## BEGIN
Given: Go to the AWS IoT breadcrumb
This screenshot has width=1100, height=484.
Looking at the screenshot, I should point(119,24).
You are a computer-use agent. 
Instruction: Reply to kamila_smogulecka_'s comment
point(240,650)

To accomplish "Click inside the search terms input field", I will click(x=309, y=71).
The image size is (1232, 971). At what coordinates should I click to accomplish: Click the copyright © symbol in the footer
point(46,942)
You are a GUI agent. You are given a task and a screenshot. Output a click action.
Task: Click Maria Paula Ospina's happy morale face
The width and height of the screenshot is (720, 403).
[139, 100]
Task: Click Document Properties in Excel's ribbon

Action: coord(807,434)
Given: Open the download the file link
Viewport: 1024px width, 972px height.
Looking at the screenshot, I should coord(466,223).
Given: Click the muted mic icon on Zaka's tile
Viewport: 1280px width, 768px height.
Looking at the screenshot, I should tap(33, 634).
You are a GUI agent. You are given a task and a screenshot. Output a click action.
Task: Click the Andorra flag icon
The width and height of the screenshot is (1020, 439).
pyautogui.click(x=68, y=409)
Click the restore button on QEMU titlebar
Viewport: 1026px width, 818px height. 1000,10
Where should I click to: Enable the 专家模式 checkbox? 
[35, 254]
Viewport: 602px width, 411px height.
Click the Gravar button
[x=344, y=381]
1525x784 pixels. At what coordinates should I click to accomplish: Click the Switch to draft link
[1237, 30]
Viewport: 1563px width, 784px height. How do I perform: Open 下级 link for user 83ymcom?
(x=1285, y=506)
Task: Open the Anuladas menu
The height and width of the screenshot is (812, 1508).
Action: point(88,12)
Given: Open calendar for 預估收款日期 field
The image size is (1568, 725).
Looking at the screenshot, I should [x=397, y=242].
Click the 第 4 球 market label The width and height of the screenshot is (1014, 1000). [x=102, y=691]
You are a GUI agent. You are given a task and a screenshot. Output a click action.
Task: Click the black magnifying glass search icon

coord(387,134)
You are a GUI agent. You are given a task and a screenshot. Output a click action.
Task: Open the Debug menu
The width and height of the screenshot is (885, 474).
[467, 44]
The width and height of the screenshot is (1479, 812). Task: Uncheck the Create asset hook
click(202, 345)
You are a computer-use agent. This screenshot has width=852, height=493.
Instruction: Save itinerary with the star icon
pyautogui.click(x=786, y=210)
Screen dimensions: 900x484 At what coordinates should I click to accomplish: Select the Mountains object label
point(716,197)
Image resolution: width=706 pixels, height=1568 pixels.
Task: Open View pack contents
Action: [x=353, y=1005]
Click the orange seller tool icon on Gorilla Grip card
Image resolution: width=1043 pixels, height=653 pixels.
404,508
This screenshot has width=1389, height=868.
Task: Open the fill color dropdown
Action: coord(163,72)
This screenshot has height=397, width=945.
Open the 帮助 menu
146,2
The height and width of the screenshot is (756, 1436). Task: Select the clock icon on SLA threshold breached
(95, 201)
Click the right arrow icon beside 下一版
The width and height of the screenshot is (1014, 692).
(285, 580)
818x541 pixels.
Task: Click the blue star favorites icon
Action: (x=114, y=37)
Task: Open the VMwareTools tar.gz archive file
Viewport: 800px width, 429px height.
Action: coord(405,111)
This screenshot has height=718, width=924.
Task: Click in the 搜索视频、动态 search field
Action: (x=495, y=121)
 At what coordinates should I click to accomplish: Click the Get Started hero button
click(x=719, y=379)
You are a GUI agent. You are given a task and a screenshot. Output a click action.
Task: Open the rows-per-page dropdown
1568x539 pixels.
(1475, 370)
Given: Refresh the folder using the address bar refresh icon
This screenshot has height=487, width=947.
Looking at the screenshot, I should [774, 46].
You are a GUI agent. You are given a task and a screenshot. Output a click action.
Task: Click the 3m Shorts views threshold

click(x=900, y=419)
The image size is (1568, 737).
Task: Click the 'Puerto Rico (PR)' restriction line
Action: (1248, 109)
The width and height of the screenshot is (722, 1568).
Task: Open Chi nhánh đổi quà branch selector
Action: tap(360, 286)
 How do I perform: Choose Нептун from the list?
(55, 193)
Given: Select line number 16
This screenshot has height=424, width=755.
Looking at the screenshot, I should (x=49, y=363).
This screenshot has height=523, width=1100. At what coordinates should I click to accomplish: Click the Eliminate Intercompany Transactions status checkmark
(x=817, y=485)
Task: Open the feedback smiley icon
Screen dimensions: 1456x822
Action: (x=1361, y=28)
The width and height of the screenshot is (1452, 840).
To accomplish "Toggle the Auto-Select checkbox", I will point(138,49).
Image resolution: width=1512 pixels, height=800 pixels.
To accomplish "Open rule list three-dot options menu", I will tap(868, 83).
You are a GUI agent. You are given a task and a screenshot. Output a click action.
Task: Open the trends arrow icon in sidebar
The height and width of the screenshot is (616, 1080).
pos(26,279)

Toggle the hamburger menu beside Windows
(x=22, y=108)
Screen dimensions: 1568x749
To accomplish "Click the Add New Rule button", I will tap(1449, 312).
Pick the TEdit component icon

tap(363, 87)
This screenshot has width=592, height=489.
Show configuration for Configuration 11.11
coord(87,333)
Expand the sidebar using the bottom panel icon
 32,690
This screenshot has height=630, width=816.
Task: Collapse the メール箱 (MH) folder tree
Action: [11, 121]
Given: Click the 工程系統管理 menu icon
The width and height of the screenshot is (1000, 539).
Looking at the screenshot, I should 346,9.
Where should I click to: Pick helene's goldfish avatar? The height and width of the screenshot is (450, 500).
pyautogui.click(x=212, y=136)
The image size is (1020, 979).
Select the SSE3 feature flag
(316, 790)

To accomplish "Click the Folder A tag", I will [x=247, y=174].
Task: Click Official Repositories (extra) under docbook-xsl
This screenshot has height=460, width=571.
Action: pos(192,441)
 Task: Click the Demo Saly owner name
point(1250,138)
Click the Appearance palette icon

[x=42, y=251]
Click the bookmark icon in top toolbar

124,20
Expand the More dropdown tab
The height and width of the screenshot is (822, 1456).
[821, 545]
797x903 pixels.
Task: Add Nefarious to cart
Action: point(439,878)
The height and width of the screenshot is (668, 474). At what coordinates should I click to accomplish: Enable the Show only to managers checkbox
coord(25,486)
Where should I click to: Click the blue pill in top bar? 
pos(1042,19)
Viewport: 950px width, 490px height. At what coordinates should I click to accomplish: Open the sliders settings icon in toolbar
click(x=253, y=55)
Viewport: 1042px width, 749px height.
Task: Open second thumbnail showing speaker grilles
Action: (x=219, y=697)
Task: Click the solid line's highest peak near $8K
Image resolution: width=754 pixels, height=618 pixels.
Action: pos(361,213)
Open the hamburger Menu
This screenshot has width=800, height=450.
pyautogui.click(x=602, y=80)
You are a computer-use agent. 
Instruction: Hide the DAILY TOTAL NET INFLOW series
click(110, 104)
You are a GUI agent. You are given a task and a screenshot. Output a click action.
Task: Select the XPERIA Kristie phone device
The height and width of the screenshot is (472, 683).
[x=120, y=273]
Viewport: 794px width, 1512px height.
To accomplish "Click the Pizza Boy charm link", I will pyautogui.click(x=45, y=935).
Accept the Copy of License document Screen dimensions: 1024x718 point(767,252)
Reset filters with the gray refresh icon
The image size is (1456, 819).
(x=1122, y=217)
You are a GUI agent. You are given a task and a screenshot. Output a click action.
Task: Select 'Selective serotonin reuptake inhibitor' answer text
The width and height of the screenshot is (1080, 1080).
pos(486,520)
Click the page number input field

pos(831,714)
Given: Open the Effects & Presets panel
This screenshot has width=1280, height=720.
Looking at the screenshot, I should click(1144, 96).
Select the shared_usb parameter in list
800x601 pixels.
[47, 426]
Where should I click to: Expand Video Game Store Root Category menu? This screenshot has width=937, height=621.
## END
Task to carry out
Rewrite all of the items above, replacing every occurrence of "Output a click action" with "Return a single click action" and leaving everything else unchanged.

Written solution
Given: Go to the AWS IoT breadcrumb
This screenshot has width=1100, height=484.
Looking at the screenshot, I should point(119,24).
You are a computer-use agent. 
Instruction: Reply to kamila_smogulecka_'s comment
point(240,650)

To accomplish "Click inside the search terms input field", I will click(x=309, y=71).
The image size is (1232, 971). At what coordinates should I click to accomplish: Click the copyright © symbol in the footer
point(46,942)
You are a GUI agent. You are given a task and a screenshot. Return a single click action.
Task: Click Maria Paula Ospina's happy morale face
The width and height of the screenshot is (720, 403).
[139, 100]
Task: Click Document Properties in Excel's ribbon

Action: coord(807,434)
Given: Open the download the file link
Viewport: 1024px width, 972px height.
Looking at the screenshot, I should coord(466,223).
Given: Click the muted mic icon on Zaka's tile
Viewport: 1280px width, 768px height.
Looking at the screenshot, I should tap(33, 634).
You are a GUI agent. You are given a task and a screenshot. Return a single click action.
Task: Click the Andorra flag icon
The width and height of the screenshot is (1020, 439).
pyautogui.click(x=68, y=409)
Click the restore button on QEMU titlebar
Viewport: 1026px width, 818px height. 1000,10
Where should I click to: Enable the 专家模式 checkbox? 
[35, 254]
Viewport: 602px width, 411px height.
Click the Gravar button
[x=344, y=381]
1525x784 pixels. At what coordinates should I click to accomplish: Click the Switch to draft link
[1237, 30]
Viewport: 1563px width, 784px height. How do I perform: Open 下级 link for user 83ymcom?
(x=1285, y=506)
Task: Open the Anuladas menu
The height and width of the screenshot is (812, 1508).
Action: point(88,12)
Given: Open calendar for 預估收款日期 field
The image size is (1568, 725).
Looking at the screenshot, I should [x=397, y=242].
Click the 第 4 球 market label The width and height of the screenshot is (1014, 1000). [x=102, y=691]
You are a GUI agent. You are given a task and a screenshot. Return a single click action.
Task: Click the black magnifying glass search icon

coord(387,134)
You are a GUI agent. You are given a task and a screenshot. Return a single click action.
Task: Open the Debug menu
The width and height of the screenshot is (885, 474).
[467, 44]
The width and height of the screenshot is (1479, 812). Task: Uncheck the Create asset hook
click(202, 345)
You are a computer-use agent. This screenshot has width=852, height=493.
Instruction: Save itinerary with the star icon
pyautogui.click(x=786, y=210)
Screen dimensions: 900x484 At what coordinates should I click to accomplish: Select the Mountains object label
point(716,197)
Image resolution: width=706 pixels, height=1568 pixels.
Task: Open View pack contents
Action: [x=353, y=1005]
Click the orange seller tool icon on Gorilla Grip card
Image resolution: width=1043 pixels, height=653 pixels.
404,508
This screenshot has width=1389, height=868.
Task: Open the fill color dropdown
Action: coord(163,72)
This screenshot has height=397, width=945.
Open the 帮助 menu
146,2
The height and width of the screenshot is (756, 1436). Task: Select the clock icon on SLA threshold breached
(95, 201)
Click the right arrow icon beside 下一版
The width and height of the screenshot is (1014, 692).
(285, 580)
818x541 pixels.
Task: Click the blue star favorites icon
Action: (x=114, y=37)
Task: Open the VMwareTools tar.gz archive file
Viewport: 800px width, 429px height.
Action: coord(405,111)
This screenshot has height=718, width=924.
Task: Click in the 搜索视频、动态 search field
Action: (x=495, y=121)
 At what coordinates should I click to accomplish: Click the Get Started hero button
click(x=719, y=379)
You are a GUI agent. You are given a task and a screenshot. Return a single click action.
Task: Open the rows-per-page dropdown
1568x539 pixels.
(1475, 370)
Given: Refresh the folder using the address bar refresh icon
This screenshot has height=487, width=947.
Looking at the screenshot, I should [774, 46].
You are a GUI agent. You are given a task and a screenshot. Return a single click action.
Task: Click the 3m Shorts views threshold

click(x=900, y=419)
The image size is (1568, 737).
Task: Click the 'Puerto Rico (PR)' restriction line
Action: (1248, 109)
The width and height of the screenshot is (722, 1568).
Task: Open Chi nhánh đổi quà branch selector
Action: tap(360, 286)
 How do I perform: Choose Нептун from the list?
(55, 193)
Given: Select line number 16
This screenshot has height=424, width=755.
Looking at the screenshot, I should (x=49, y=363).
This screenshot has height=523, width=1100. At what coordinates should I click to accomplish: Click the Eliminate Intercompany Transactions status checkmark
(x=817, y=485)
Task: Open the feedback smiley icon
Screen dimensions: 1456x822
Action: (x=1361, y=28)
The width and height of the screenshot is (1452, 840).
To accomplish "Toggle the Auto-Select checkbox", I will point(138,49).
Image resolution: width=1512 pixels, height=800 pixels.
To accomplish "Open rule list three-dot options menu", I will tap(868, 83).
You are a GUI agent. You are given a task and a screenshot. Return a single click action.
Task: Open the trends arrow icon in sidebar
The height and width of the screenshot is (616, 1080).
pos(26,279)

Toggle the hamburger menu beside Windows
(x=22, y=108)
Screen dimensions: 1568x749
To accomplish "Click the Add New Rule button", I will tap(1449, 312).
Pick the TEdit component icon

tap(363, 87)
This screenshot has width=592, height=489.
Show configuration for Configuration 11.11
coord(87,333)
Expand the sidebar using the bottom panel icon
 32,690
This screenshot has height=630, width=816.
Task: Collapse the メール箱 (MH) folder tree
Action: [11, 121]
Given: Click the 工程系統管理 menu icon
The width and height of the screenshot is (1000, 539).
Looking at the screenshot, I should 346,9.
Where should I click to: Pick helene's goldfish avatar? The height and width of the screenshot is (450, 500).
pyautogui.click(x=212, y=136)
The image size is (1020, 979).
Select the SSE3 feature flag
(316, 790)

To accomplish "Click the Folder A tag", I will [x=247, y=174].
Task: Click Official Repositories (extra) under docbook-xsl
This screenshot has height=460, width=571.
Action: pos(192,441)
 Task: Click the Demo Saly owner name
point(1250,138)
Click the Appearance palette icon

[x=42, y=251]
Click the bookmark icon in top toolbar

124,20
Expand the More dropdown tab
The height and width of the screenshot is (822, 1456).
[821, 545]
797x903 pixels.
Task: Add Nefarious to cart
Action: point(439,878)
The height and width of the screenshot is (668, 474). At what coordinates should I click to accomplish: Enable the Show only to managers checkbox
coord(25,486)
Where should I click to: Click the blue pill in top bar? 
pos(1042,19)
Viewport: 950px width, 490px height. At what coordinates should I click to accomplish: Open the sliders settings icon in toolbar
click(x=253, y=55)
Viewport: 1042px width, 749px height.
Task: Open second thumbnail showing speaker grilles
Action: (x=219, y=697)
Task: Click the solid line's highest peak near $8K
Image resolution: width=754 pixels, height=618 pixels.
Action: pos(361,213)
Open the hamburger Menu
This screenshot has width=800, height=450.
pyautogui.click(x=602, y=80)
You are a computer-use agent. 
Instruction: Hide the DAILY TOTAL NET INFLOW series
click(110, 104)
You are a GUI agent. You are given a task and a screenshot. Return a single click action.
Task: Select the XPERIA Kristie phone device
The height and width of the screenshot is (472, 683).
[x=120, y=273]
Viewport: 794px width, 1512px height.
To accomplish "Click the Pizza Boy charm link", I will pyautogui.click(x=45, y=935).
Accept the Copy of License document Screen dimensions: 1024x718 point(767,252)
Reset filters with the gray refresh icon
The image size is (1456, 819).
(x=1122, y=217)
You are a GUI agent. You are given a task and a screenshot. Return a single click action.
Task: Select 'Selective serotonin reuptake inhibitor' answer text
The width and height of the screenshot is (1080, 1080).
pos(486,520)
Click the page number input field

pos(831,714)
Given: Open the Effects & Presets panel
This screenshot has width=1280, height=720.
Looking at the screenshot, I should click(1144, 96).
Select the shared_usb parameter in list
800x601 pixels.
[47, 426]
Where should I click to: Expand Video Game Store Root Category menu? This screenshot has width=937, height=621.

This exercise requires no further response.